Inégalités de traitement devant l’impôt

Mesdames et Messieurs les députés,

En déposant cette motion, je voulais attirer l’attention sur deux points particuliers de notre système fiscal. D’une part, un cas d’inégalité de traitement devant l’impôt. D’autre part, le paiement de l’impôt au détriment du minimum vital.

En ce qui concerne le premier point, l’inégalité de traitement est flagrante. Des personnes, rentières de l’AI ou de l’AVS et touchant des prestations complémentaires, paient des montants d’impôts différents bien que leur situation et leurs revenus soient parfaitement identiques.

Données extraites:
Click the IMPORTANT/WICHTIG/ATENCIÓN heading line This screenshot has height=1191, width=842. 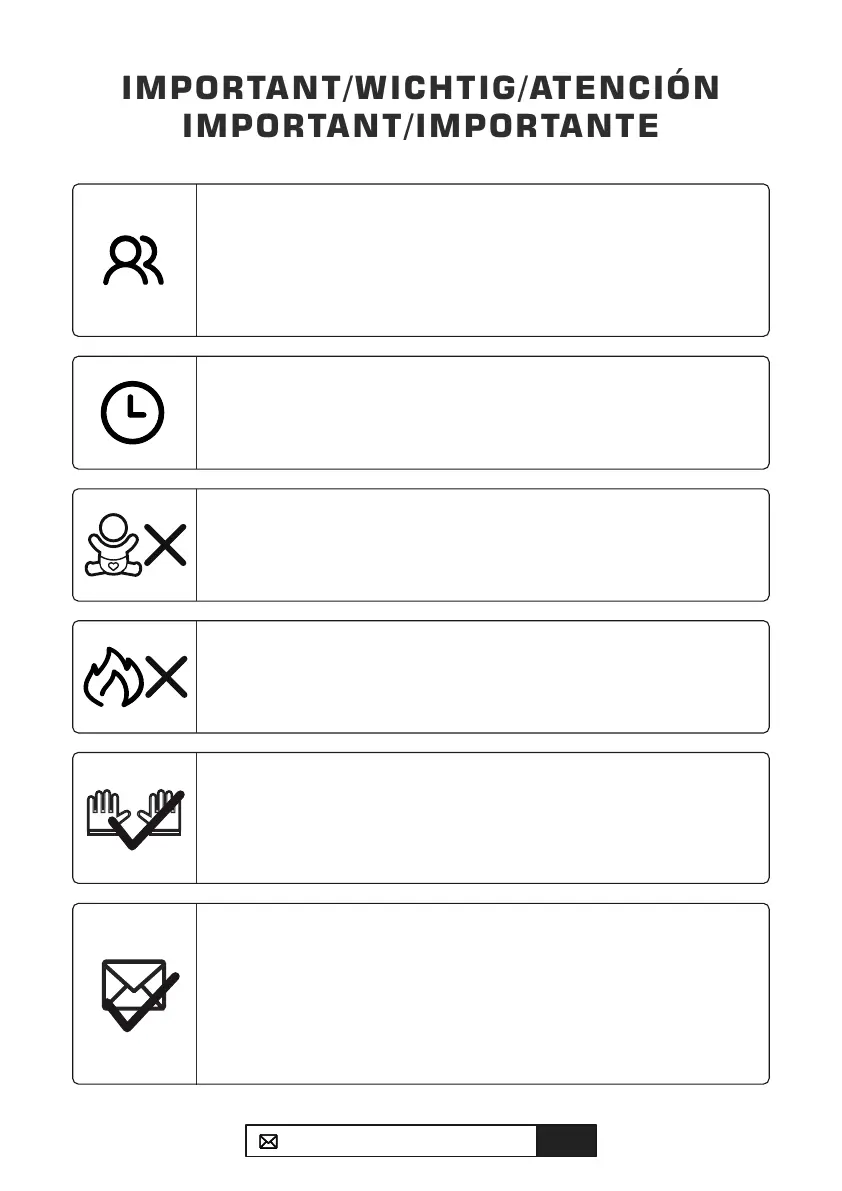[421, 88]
* * *
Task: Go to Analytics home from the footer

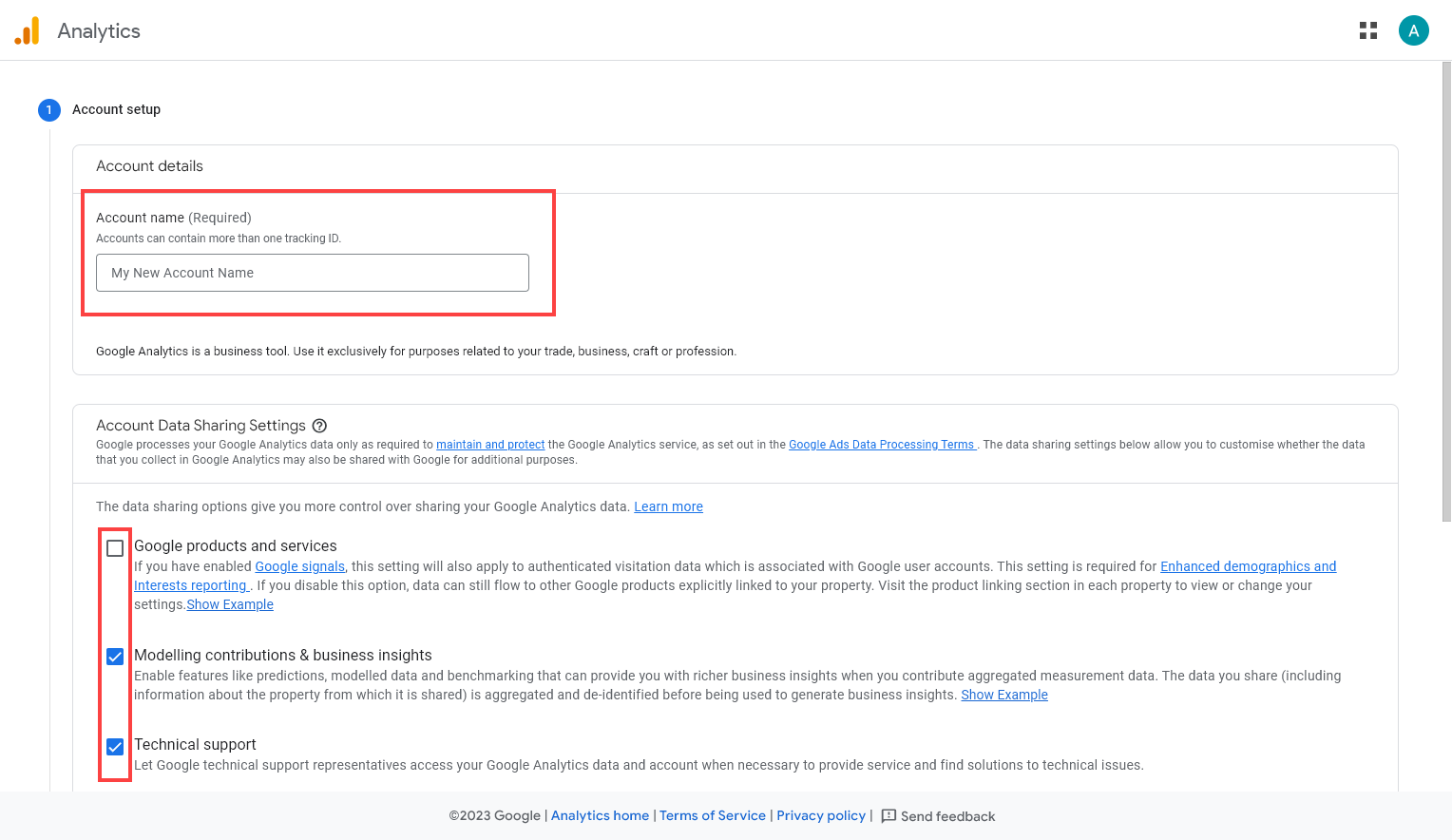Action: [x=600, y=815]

Consigne: Dans le texte sur les inégalités de traitement devant l’impôt, recopiez mot pour mot le passage qui va de « Inégalités de traitement » à « soient parfaitement identiques. ».

Réponse:
Inégalités de traitement devant l’impôt

Mesdames et Messieurs les députés,

En déposant cette motion, je voulais attirer l’attention sur deux points particuliers de notre système fiscal. D’une part, un cas d’inégalité de traitement devant l’impôt. D’autre part, le paiement de l’impôt au détriment du minimum vital.

En ce qui concerne le premier point, l’inégalité de traitement est flagrante. Des personnes, rentières de l’AI ou de l’AVS et touchant des prestations complémentaires, paient des montants d’impôts différents bien que leur situation et leurs revenus soient parfaitement identiques.